One of the most celebrated painters of the Spanish Golden Age, Bartolomé Esteban Murillo worked primarily in Seville, where he was born in December 1617, until his death in 1682. Well known for his religious paintings and his extraordinary depictions of street urchins, he was also an ingenious painter of portraits. This genre remains, however, the least studied aspect of his work. Inspired by the self-portraits in their holdings, New York’s Frick Collection and London’s National Gallery have co-organized a 2017–18 show that marks the 400th anniversary of this great artist’s birth. Murillo: The Self-Portraits is open at the Frick from November 1, 2017, through February 4, 2018, and moves on to the London institution for a showing from February 28 through May 21, 2018. The exhibition is jointly organized by the Frick’s Peter Jay Sharp Chief Curator Xavier F. Salomon and Letizia Treves, Curator of Later Italian, Spanish, and French 17th-Century Paintings, National Gallery.
In 1682, an inventory of the possessions of Gaspar Murillo, the painter’s son, lists the following: “Item. Another canvas of the portrait of Don Bartholome Murillo with its legend below and its frame completely gilded at three hundred reales. Item. Another portrait canvas of said Don Bartholome Murillo made by his own hand of a bar and a third with its frame of gilded adornments and half a cane bid on at three-hundred and seventy and five reales.” These two self-portraits are the only known images of the painter by his own hand. The first one, recently acquired by The Frick Collection, was painted about 1650–55, while the second, now in The National Gallery, London, is from about 1670. The two portraits have not been seen together since at least the early eighteenth century.
To provide context to these canvases, the exhibition also features a group of fifteen other works on loan from international private and public collections. These include paintings of other sitters by Murillo, as well as later reproductions of the two paintings that reflect their fame in Europe. A catalogue published by the Frick in association with Yale University Press investigates the history of the two paintings and their prestigious provenances in France and England.

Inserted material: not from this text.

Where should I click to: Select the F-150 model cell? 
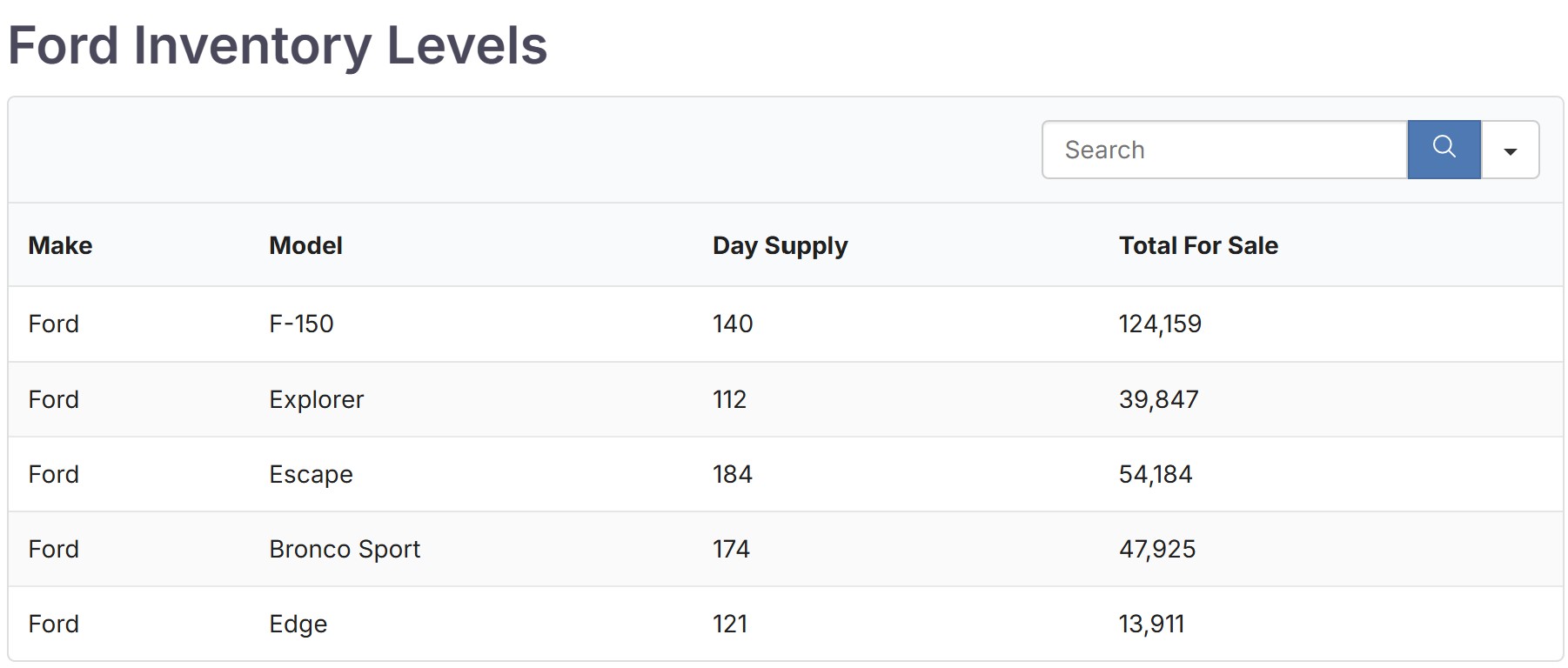301,324
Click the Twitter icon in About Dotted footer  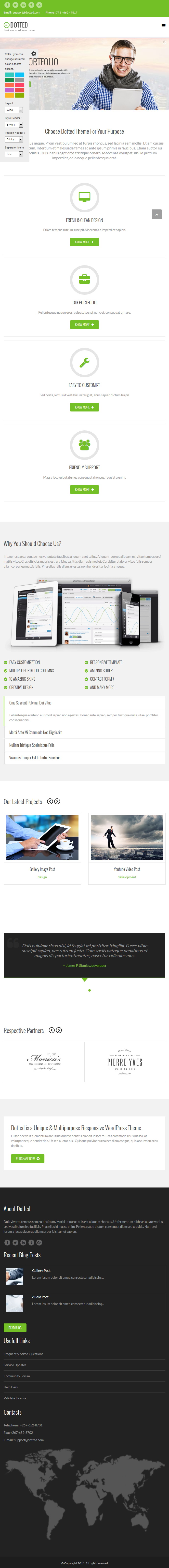(15, 1242)
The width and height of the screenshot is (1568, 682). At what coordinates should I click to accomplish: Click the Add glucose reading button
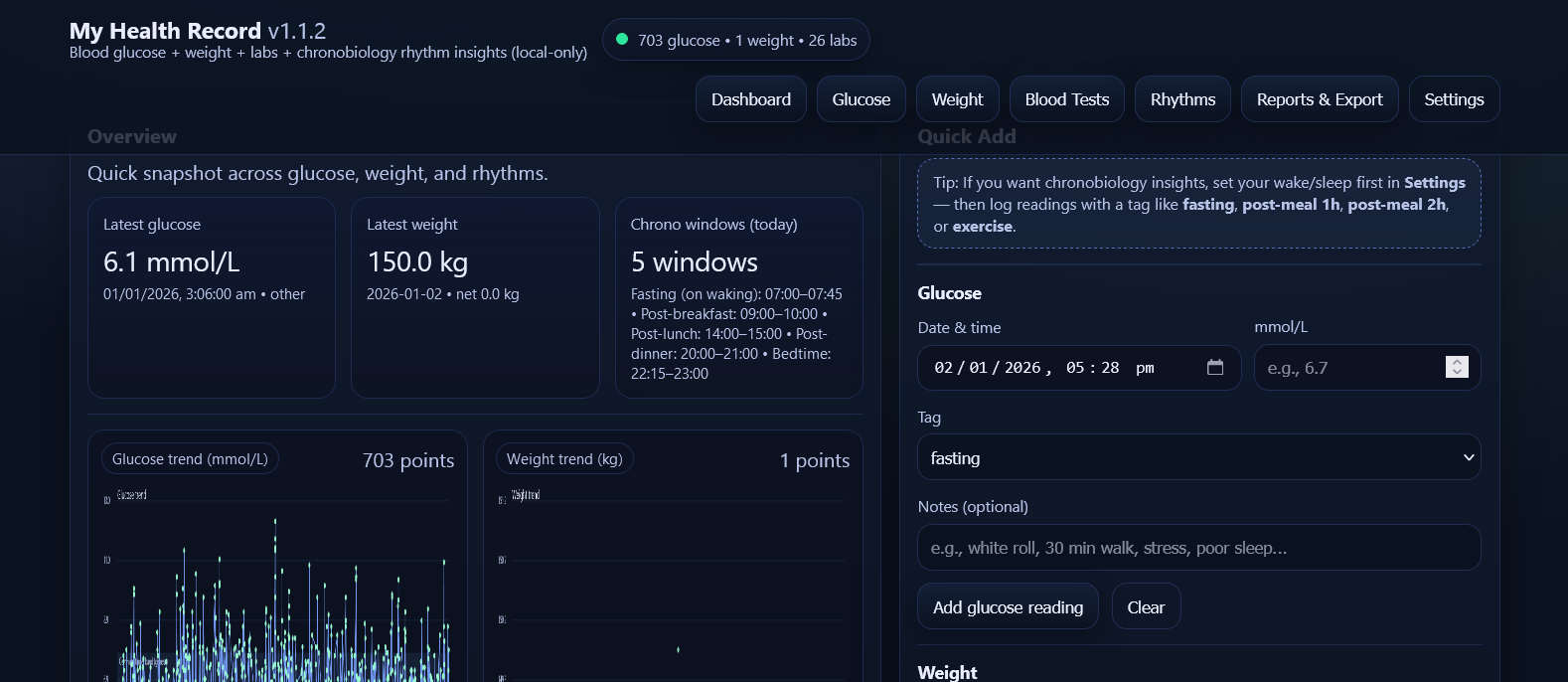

Comments Xavier F. Salomon, “As an American collector, Henry Clay Frick had a particular taste for Spanish painting, which is reflected today in our galleries. In 2014, Mrs. Henry Clay Frick II gave the museum the first of these paintings acquired by Mr. Frick, Murillo’s Self-Portrait. We have subsequently enjoyed uniting it with works he purchased in the early years of the twentieth century, masterpieces by El Greco, Velázquez and Goya. The painting was also sent to the conservation department of the Metropolitan Museum so that it could undergo conservation and its first major technical study. We look forward to sharing those findings, through an exhibition that will reintroduce our important acquisition with new audiences in both New York and London.”